The answer changed in 2025. DeepSeek R1's release in January catalyzed a market-wide shift—open source models are now viable, and sometimes preferred, alternatives for production workloads. At Baseten, we power the fastest-growing enterprise AI applications with performant open source models. In light of the holiday season, here's our version of Spotify Wrapped: 3 infrastructure learnings that will help you build better in 2026.

1) Reliability is the new moat

2023 and 2024 were the years of experimentation. Everyone was trying out models from the select closed-source options. As engineers grasp this new technology, they are tolerant of hiccups in availability and occasional downtime. But as AI apps gain wider adoption and mature into mission-critical industries, uptime becomes a key differentiator in inference.

In healthcare, decision makers and engineers are now asking for four to even five nines SLA. Take OpenEvidence or Abridge, both of whom we've partnered with at Baseten. For a doctor searching through medical databases or reviewing a transcription of patient conversations, a few minutes of downtime directly delays the care of tens of thousands of lives. Separately, application builders are hitting the walls of closed source because of the lack of control and transparency. They are instead choosing open source for the increased robustness gained from customization. For example, in the medical setting, SFT and RL provide the necessary dials to reach recall and precision metrics for your users' unique data distribution.

2) Speed is the product

Code generation is now a primary part of every developer's workflow, and this is the canonical case for building performant AI applications. There is an increased appetite for trying out new models and picking a favorite combination based on your work. Many are choosing slower, larger, expensive models for solving new problems such as planning the architecture around an application, and faster, smaller, cheaper models for producing boilerplate code that matches existing patterns.

Instead of defaulting to closed-source labs, developers who want reduced latency in tab completion and higher throughput to run longer reasoning or tool use traces are considering optimized models hosted by performant providers.

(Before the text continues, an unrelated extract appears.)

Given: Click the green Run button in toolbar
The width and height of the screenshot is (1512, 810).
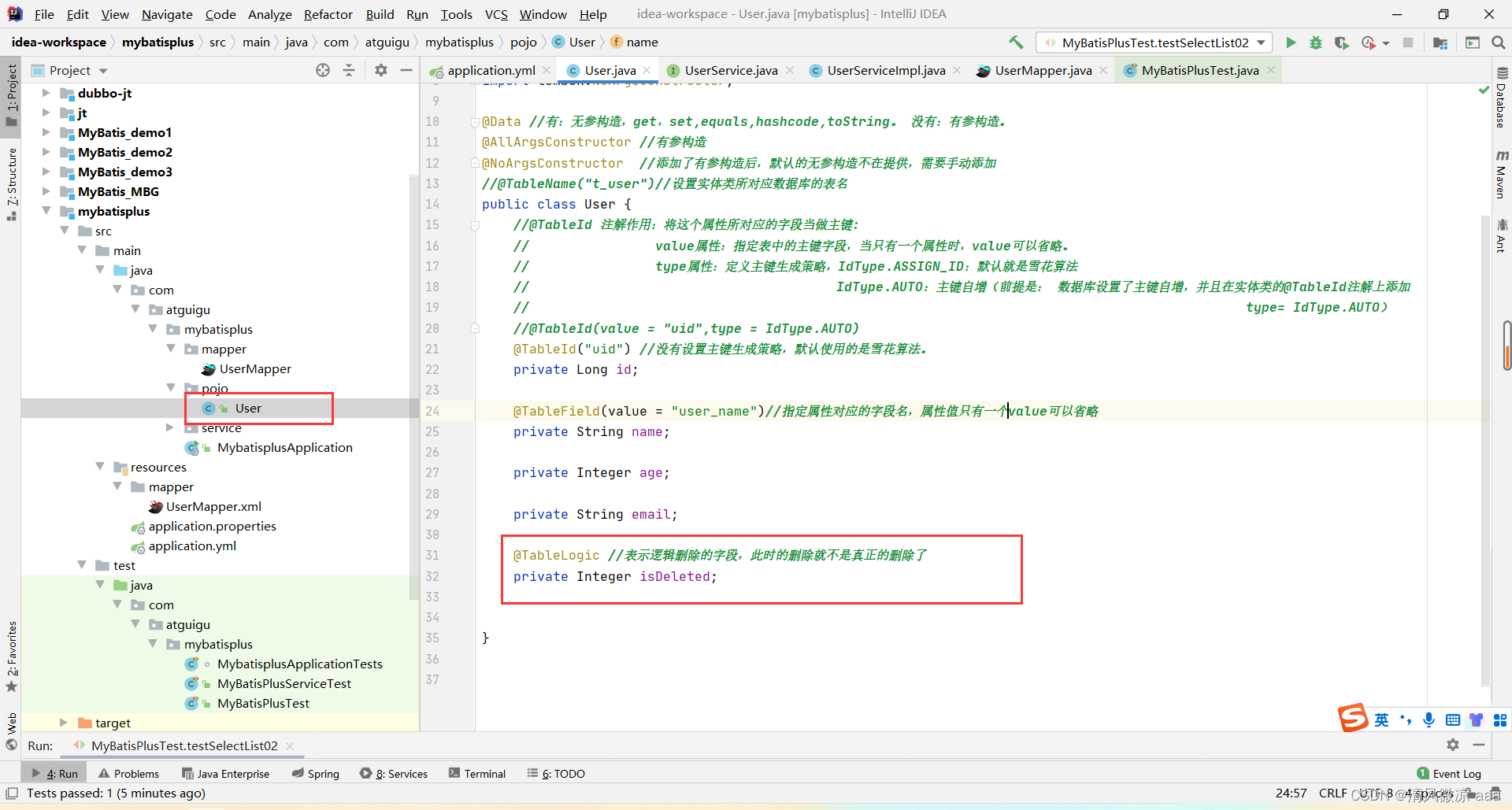Looking at the screenshot, I should click(1291, 43).
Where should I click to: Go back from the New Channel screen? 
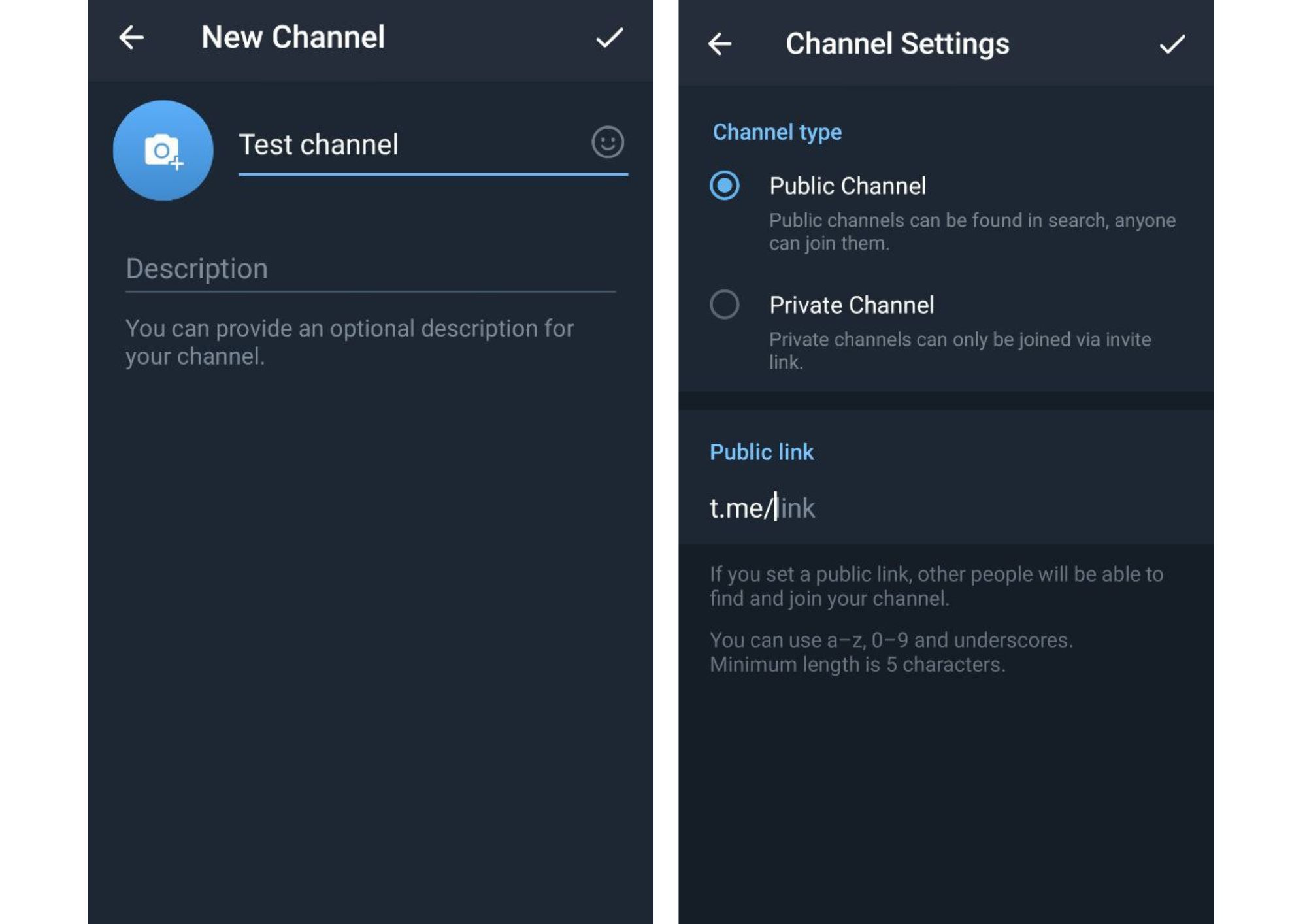click(131, 37)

And in improving these models, we are seeing that simulating trajectories of agents and developing strong RL environments that fit an application, combined with learning from these signals, turns out to be a better way of consistently improving than relying on large-scale pretraining and scaling laws. Ultimately, the performance in inference is how you show up for customers.

3) Developers want the wheel

Developer experience is front and center as more people than ever become AI engineers. Before the Cambrian explosion of models, software engineers were accustomed, and more importantly, constrained to using the few intelligent models behind a black-box inference API. However, open source with SFT/RL/post-training led to the proliferation of useful knobs that produce tangible results. Specifically, smaller open source models adapted for a use case can now match the performance of larger closed-source models.

Now there is a downstream effect from the popularity of custom models: a suite of dev ex constructs that help teams train, serve, and monitor models. Companies want their engineers to have more comprehensive visibility into how everything is working under the hood. Logs and metrics help them plan for future compute capacity, monitor usage patterns, and resolve errors on their custom deployments in real time. This set of constructs allow teams to iterate faster and make better decisions for their needs without maintaining or building their own. We are seeing developers become increasingly invested in optimizing their own experience of training and serving models.

Conclusion

As we head into 2026, the infrastructure layer is growing in capabilities alongside the applications. The shift from experimentation to production-grade AI means that reliability, performance, and developer experience are no longer nice-to-haves—they're table stakes in a crowded market.

At Baseten, we're committed to building the infrastructure that makes it possible for teams to ship AI applications that are fast, reliable, and delightful to work with. Whether you're powering critical healthcare workflows, enabling developers to code faster, or building a mission critical application, we're here to help you focus on what matters: serving your users. Happy building!